Была страстная неделя. В доме, как всегда, готовились к празднику, радостному для детей и приятному для взрослых, – красили яйца кошенилью, распускали в кипятке шафран для кулича, месили творог и сметану для пасхи.

Пахло ванилью и кардамоном.

Паркет был натерт с мастикою, пыль и грязь отовсюду были заботливо убраны, окна вымыты. Прислуга сбилась с ног. Барышни, Сережины сестры, мечтали о приятных поцелуях, и морщились при мысли о том, что придется целоваться и с противными.

А Сережа лежал в своей комнате, просторной, нарочно пустынной, чтобы мебель не отнимала воздуха, в комнате, где слащаво пахло салолом, и умирал.

Ему было только пятнадцать лет. Он был умный и веселый. В семьи его любили. Начиналась весна. Близок был праздник Светлого Воскресения. Сережины сестры хотели радости, и боялись думать о смерти.

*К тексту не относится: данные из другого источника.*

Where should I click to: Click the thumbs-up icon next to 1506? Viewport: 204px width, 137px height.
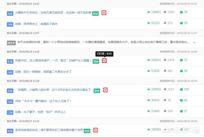coord(165,12)
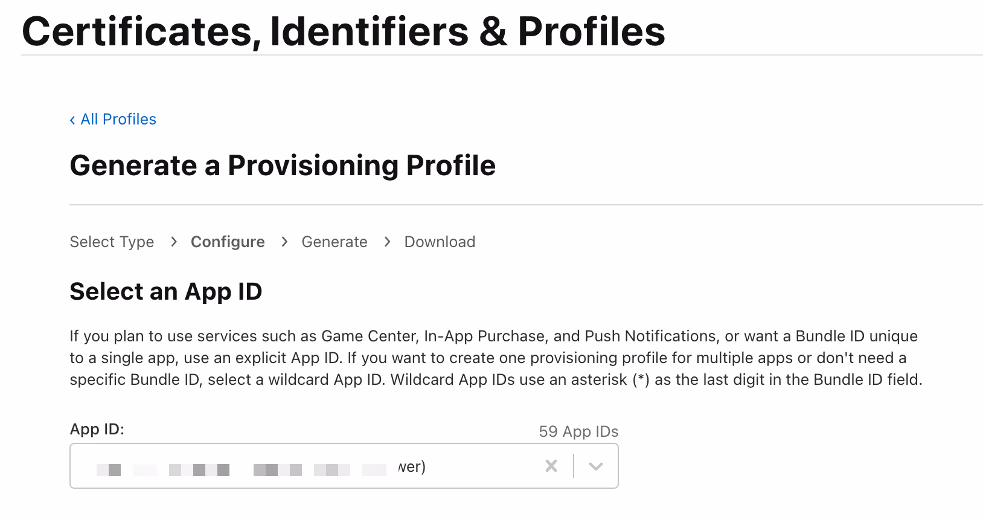Viewport: 983px width, 522px height.
Task: Click the All Profiles back link
Action: pos(118,120)
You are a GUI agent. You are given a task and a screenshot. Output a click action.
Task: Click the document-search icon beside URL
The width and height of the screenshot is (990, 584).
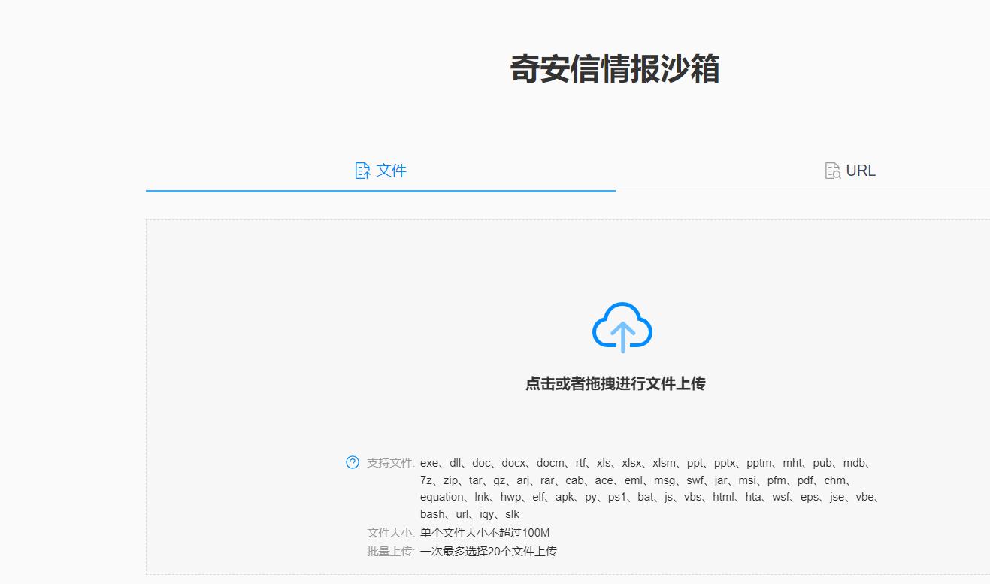click(831, 171)
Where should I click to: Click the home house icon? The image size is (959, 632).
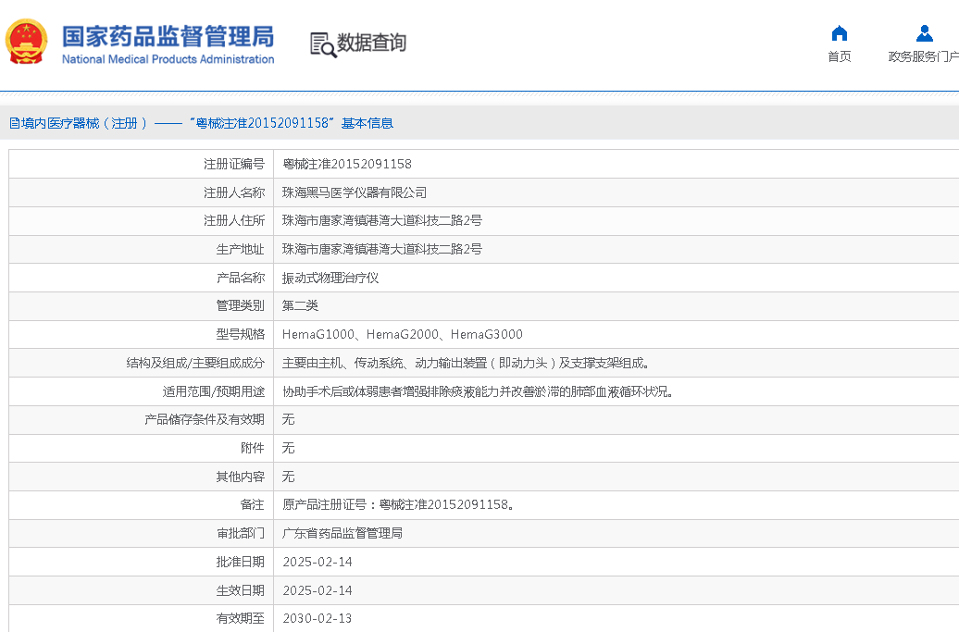coord(839,33)
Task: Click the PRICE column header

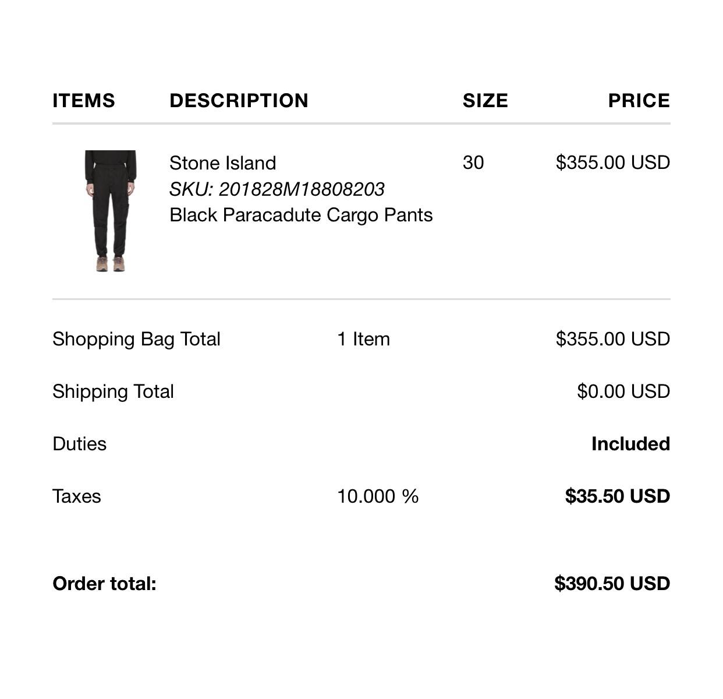Action: click(x=639, y=101)
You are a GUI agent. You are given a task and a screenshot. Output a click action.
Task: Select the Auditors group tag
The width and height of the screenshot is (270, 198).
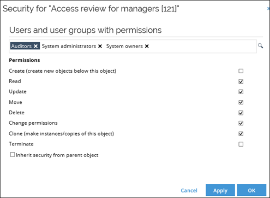pyautogui.click(x=21, y=46)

И то, что Сережа умирал, так не вязалось с предпраздничною суетою, что хотелось всем обмануть себя, и думать, что он вдруг для такого праздника почувствует себя лучше.

Давно прихварывал. Решили увезти куда-нибудь. Но как-то промедлили, не сумели выбрать быстро, куда именно везти. И вдруг, неизвестно почему, процесс в легких пошел так быстро, и Сережа так ослабел, что везти его стало невозможно: дорога будет утомительна, и теплый климат все равно уже не спасет.

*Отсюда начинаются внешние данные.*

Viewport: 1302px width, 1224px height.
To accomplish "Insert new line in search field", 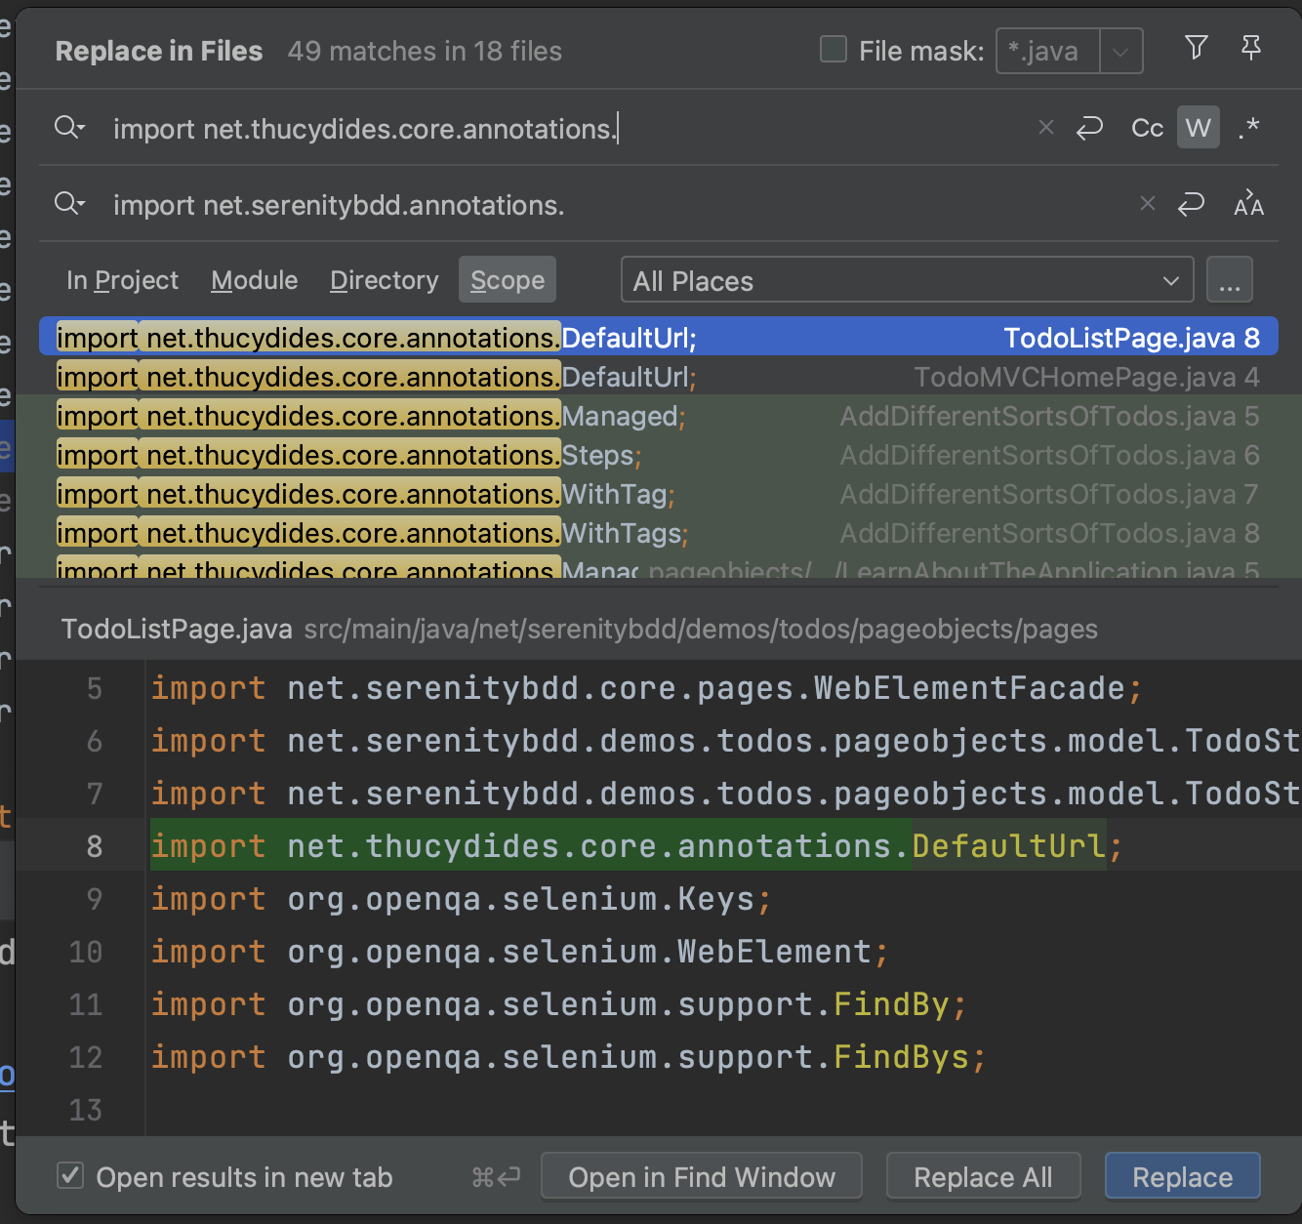I will pyautogui.click(x=1089, y=128).
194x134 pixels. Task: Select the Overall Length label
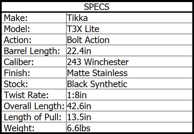click(x=34, y=106)
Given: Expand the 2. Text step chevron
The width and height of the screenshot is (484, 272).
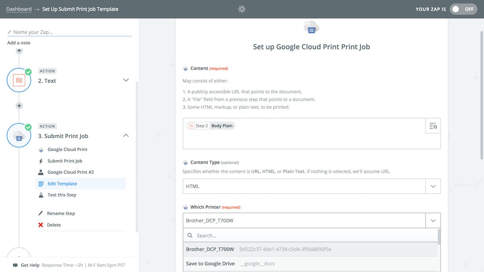Looking at the screenshot, I should point(126,80).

Молодой доктор говорил растерявшемуся Сережиному отцу:

– Не более месяца.

Старый доктор сказал равнодушно и устало:

– Да, или недель шесть.

Сережин отец суетливо провожал их. Лицо у него, было красное и сконфуженное, и движения неловкие. То, что Сережа должен умереть, как-то не вмещалось в его сознание. И мысли его были медленны и тупы.

Перед зеркалом над камином в столовой он остановился, и зачем-то смотрел долго на свое лицо, поправлял сползающей на бок галстук, черный на белой манишке, и приглаживал дрожащими пальцами начинающие седеть усы.

Как-то неловко, точно виноватый, подошел он к столу, где его жена вынимала из теплой воды миндалины, с которых разбухшая сваливалась кожура. Засунув руки в карман коротенького домашнего пиджака, он постоял за её спиною, и вдруг, по каким-то едва уловимым признаками – по её непривычной сутуловатости, по легкому, как от заглушаемого усилием воли телесного тайного страдания, вздрагиванию её покрасневшей щеки, по неловкости её всегда проворных прежде пальцев, – он понял, что она все знает.

Его поразило больно, что она не плачет, не бьется головою в мягких подушках постели, а сидит здесь, с младшими мальчиками, по-видимому спокойная, но так жестоко страдающая, и мальчики, помогая матери, болтают, и смеются беспечно.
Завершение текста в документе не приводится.